• Instructions to follow:
Omitting all pictures, retype the entries below exactly as given.

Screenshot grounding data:

━━━━━━━━━━━━━━━━

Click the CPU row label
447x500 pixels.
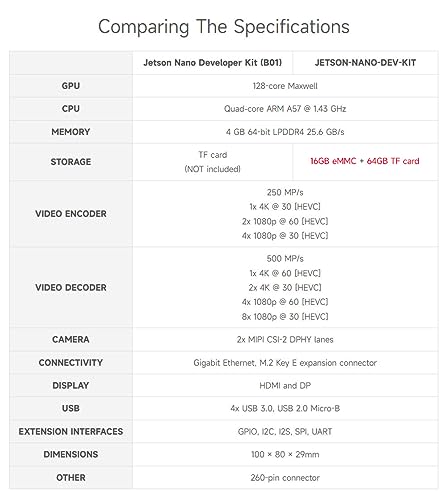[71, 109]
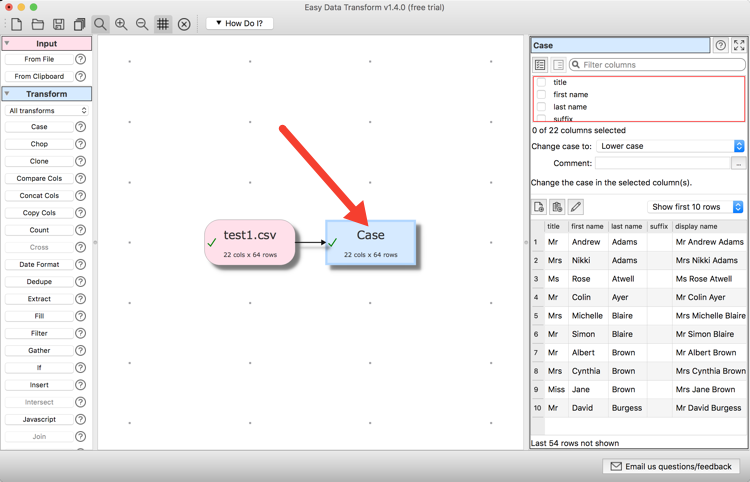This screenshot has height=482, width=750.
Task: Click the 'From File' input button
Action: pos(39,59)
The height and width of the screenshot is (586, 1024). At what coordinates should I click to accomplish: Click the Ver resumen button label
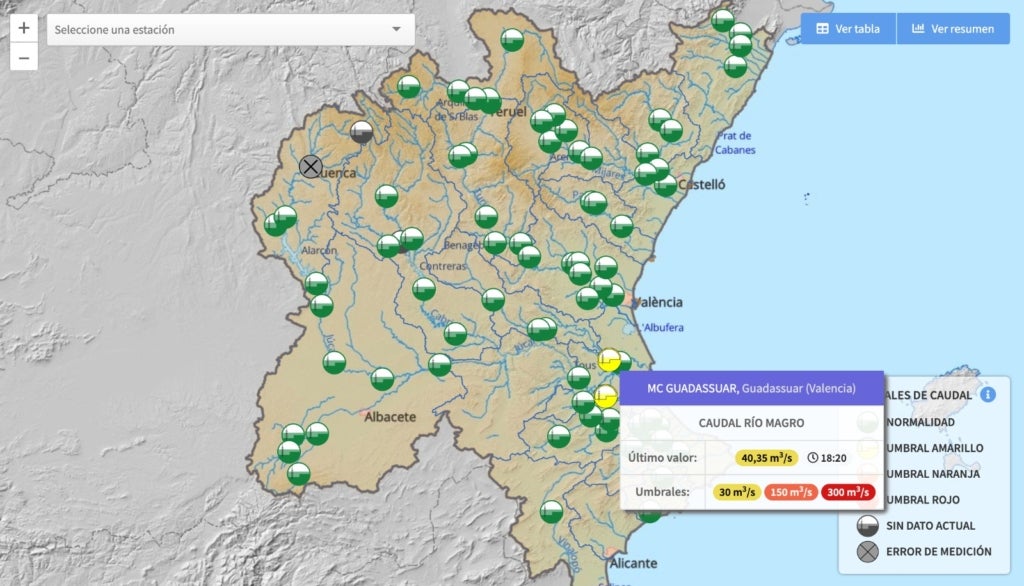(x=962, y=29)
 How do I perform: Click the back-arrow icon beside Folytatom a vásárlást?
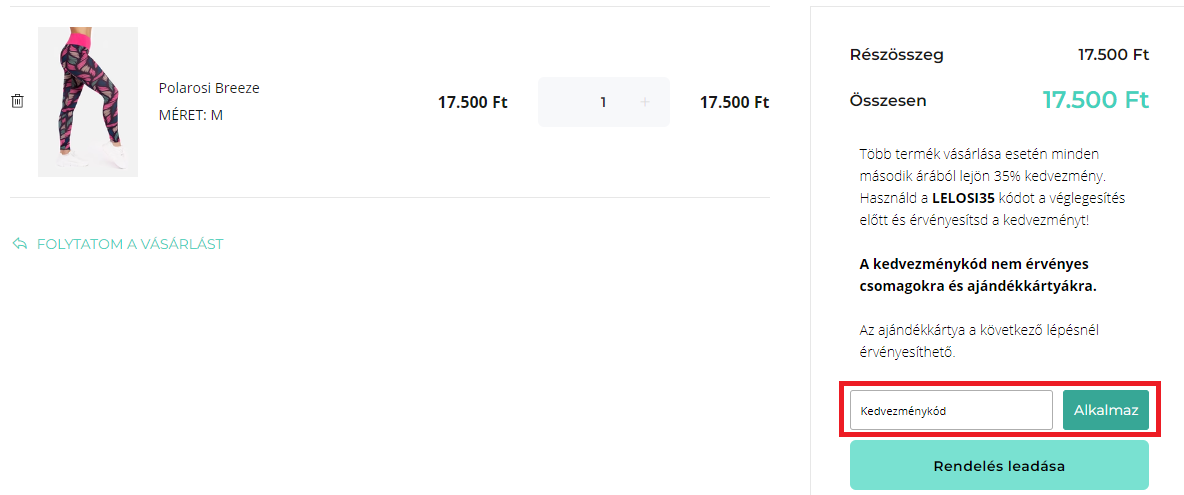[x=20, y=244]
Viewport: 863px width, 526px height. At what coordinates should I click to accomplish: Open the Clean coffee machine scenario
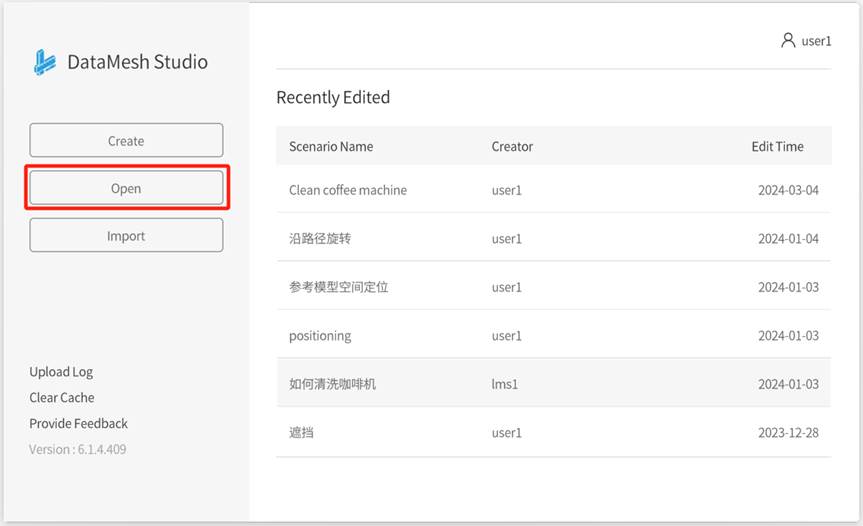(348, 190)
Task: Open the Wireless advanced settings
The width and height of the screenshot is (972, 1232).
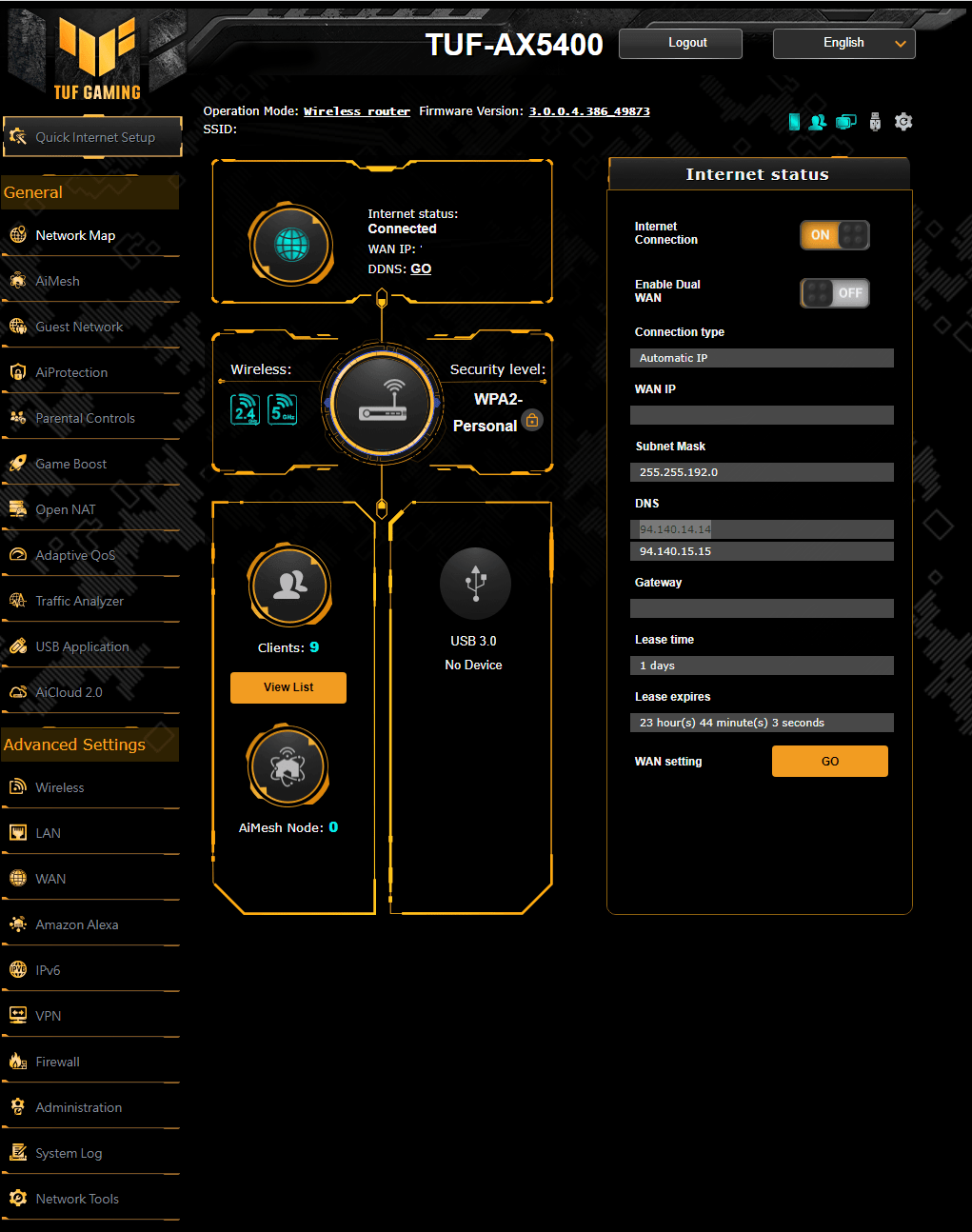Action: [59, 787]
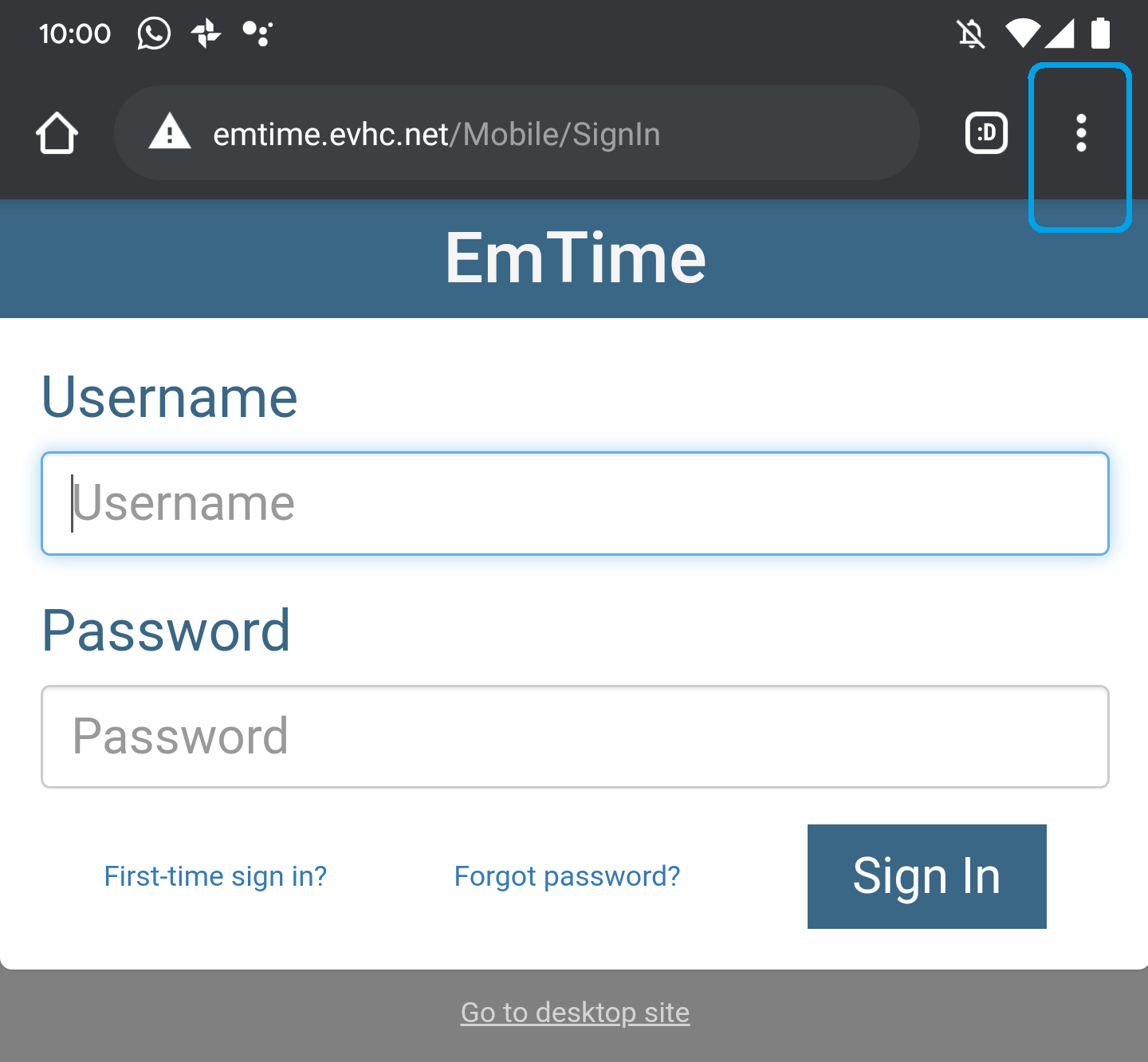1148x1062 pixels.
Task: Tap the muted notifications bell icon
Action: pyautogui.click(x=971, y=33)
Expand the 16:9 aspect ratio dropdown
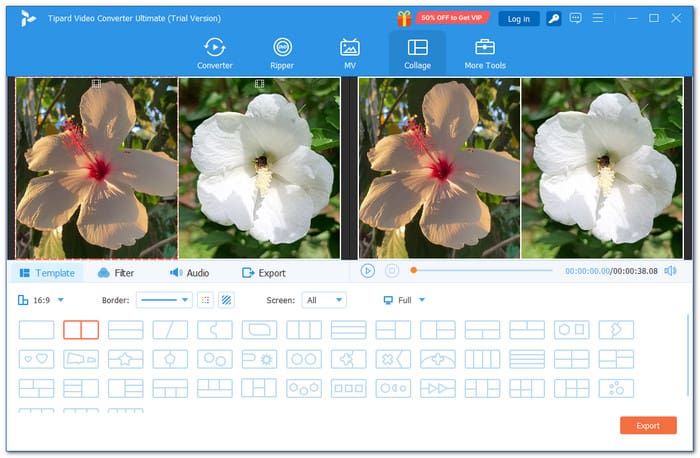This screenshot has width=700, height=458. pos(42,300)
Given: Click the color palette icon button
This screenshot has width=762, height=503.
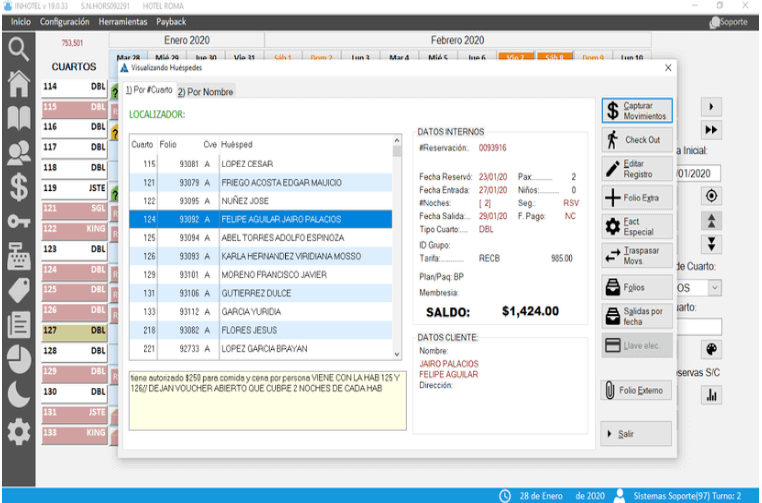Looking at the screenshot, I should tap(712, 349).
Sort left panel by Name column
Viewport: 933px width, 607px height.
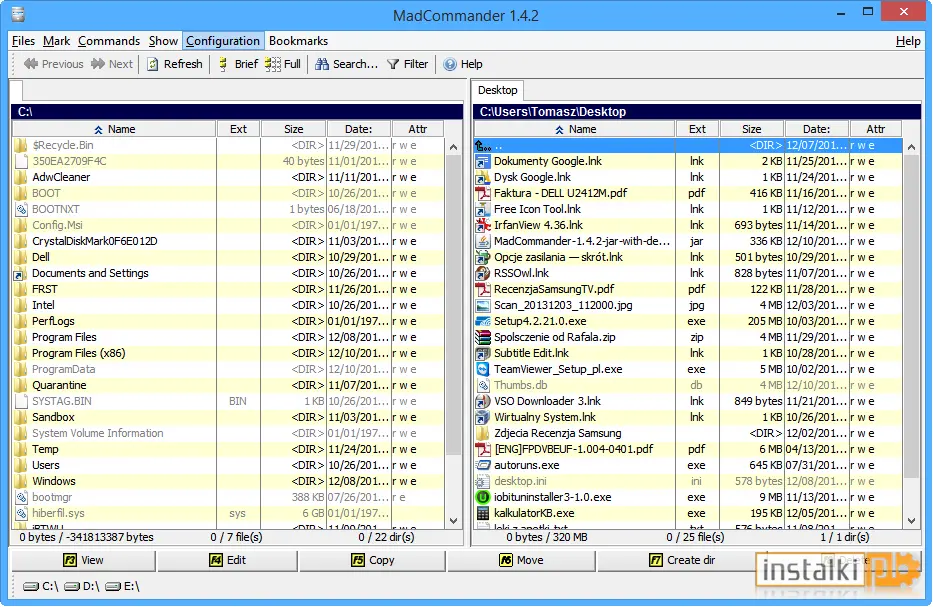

━━━━━━━━━━━━━━━━

• Your response:
Click the CPU row label
447x500 pixels.
[71, 109]
This screenshot has height=482, width=750.
Task: Click the 'From File' input button
Action: pos(39,59)
The height and width of the screenshot is (586, 1024). At what coordinates should I click to accomplish: Click the Ver resumen button label
(x=962, y=29)
 How do I perform: Click the back-arrow icon beside Folytatom a vásárlást?
[x=20, y=244]
Viewport: 863px width, 526px height. At what coordinates should I click to accomplish: Open the Clean coffee machine scenario
(348, 190)
Task: Open the Wireless advanced settings
The width and height of the screenshot is (972, 1232).
Action: [59, 787]
1148x1062 pixels.
Task: Tap the muted notifications bell icon
Action: pyautogui.click(x=971, y=33)
Expand the 16:9 aspect ratio dropdown
This screenshot has width=700, height=458. pos(42,300)
Given: Click the color palette icon button
This screenshot has width=762, height=503.
Looking at the screenshot, I should tap(712, 349).
Sort left panel by Name column
Viewport: 933px width, 607px height.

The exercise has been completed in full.